The most important difference between bankruptcy and winding up is that in a bankruptcy proceeding the property of the bankrupt passes to a trustee who is appointed by a court to sell the property to pay the debts of the bankrupt party.

However, in a winding up of a company, all the assets of the company still remain with the company until its dissolution, unless disposed of in the course of winding up by the liquidator.

In the next two sections, I will introduce you to these two variations and explain, briefly, how they apply to both individuals and companies.

Although the goal of the trustee is to pay back the creditors, it is rare for creditors to get back much of their money.

In fact, with a Chapter 7 bankruptcy, a creditor that recovers even 25 cents on the dollar (a quarter of the money that is owed) is considered fortunate. Chapter 7 liquidation can be used by both individuals and by companies.

If a corporation’s board of directors decides that the business needs to be wound down, there are a number of legal paths to consider.

Determining the best approach is fact-dependent, and the corporation and its board should get legal advice before making a decision.

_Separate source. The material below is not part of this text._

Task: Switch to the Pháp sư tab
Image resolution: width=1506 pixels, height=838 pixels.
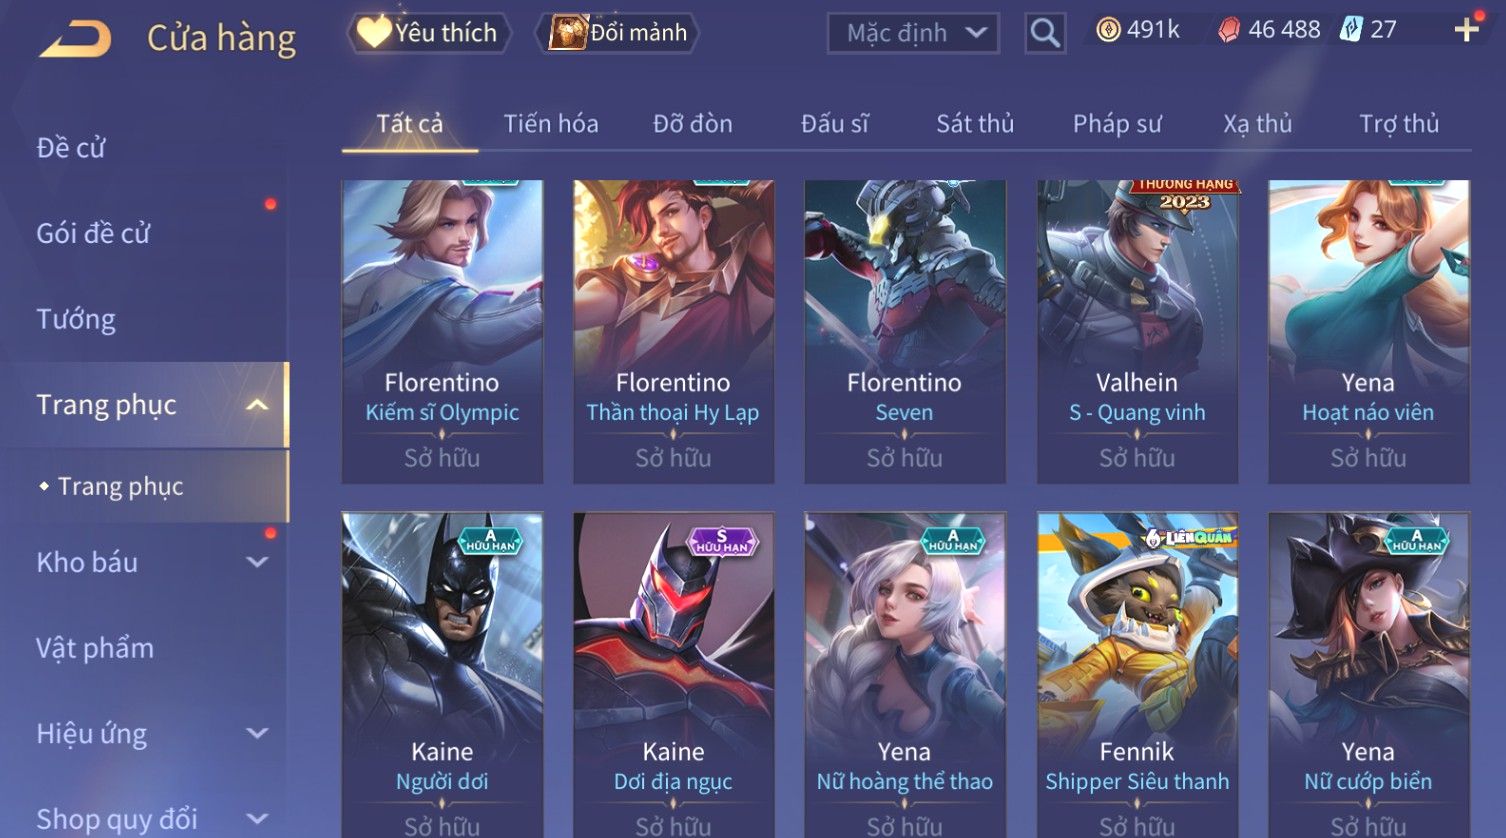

In the next two sections, I will introduce you to these two variations and explain, briefly, how they apply to both individuals and companies.

Although the goal of the trustee is to pay back the creditors, it is rare for creditors to get back much of their money.

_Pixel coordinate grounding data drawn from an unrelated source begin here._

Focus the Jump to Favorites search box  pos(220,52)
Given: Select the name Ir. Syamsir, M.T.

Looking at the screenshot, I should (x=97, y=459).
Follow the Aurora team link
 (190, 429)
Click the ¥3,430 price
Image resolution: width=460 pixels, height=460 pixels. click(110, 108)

In fact, with a Chapter 7 bankruptcy, a creditor that recovers even 25 cents on the dollar (a quarter of the money that is owed) is considered fortunate. Chapter 7 liquidation can be used by both individuals and by companies.

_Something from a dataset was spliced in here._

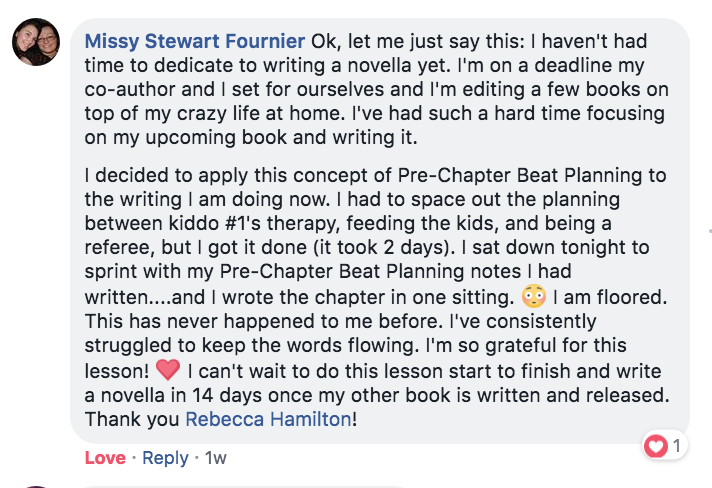
Task: Open Missy Stewart Fournier's profile picture
Action: pos(36,42)
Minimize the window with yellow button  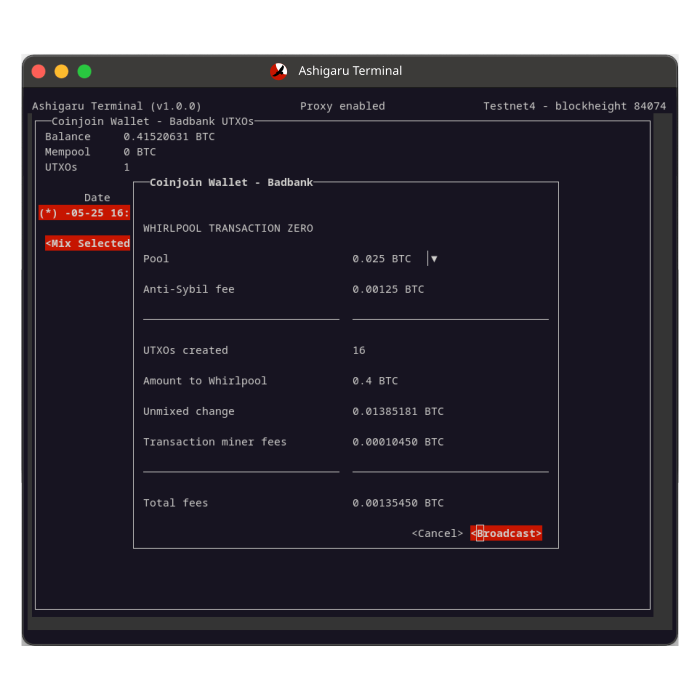(x=62, y=71)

If a corporation’s board of directors decides that the business needs to be wound down, there are a number of legal paths to consider.

Determining the best approach is fact-dependent, and the corporation and its board should get legal advice before making a decision.

The dissolution process can be less expensive than other alternatives, particularly when litigation or disputes over claims is unlikely. Under Delaware law, once the dissolution commences the corporation is no longer permitted to operate as a normal business.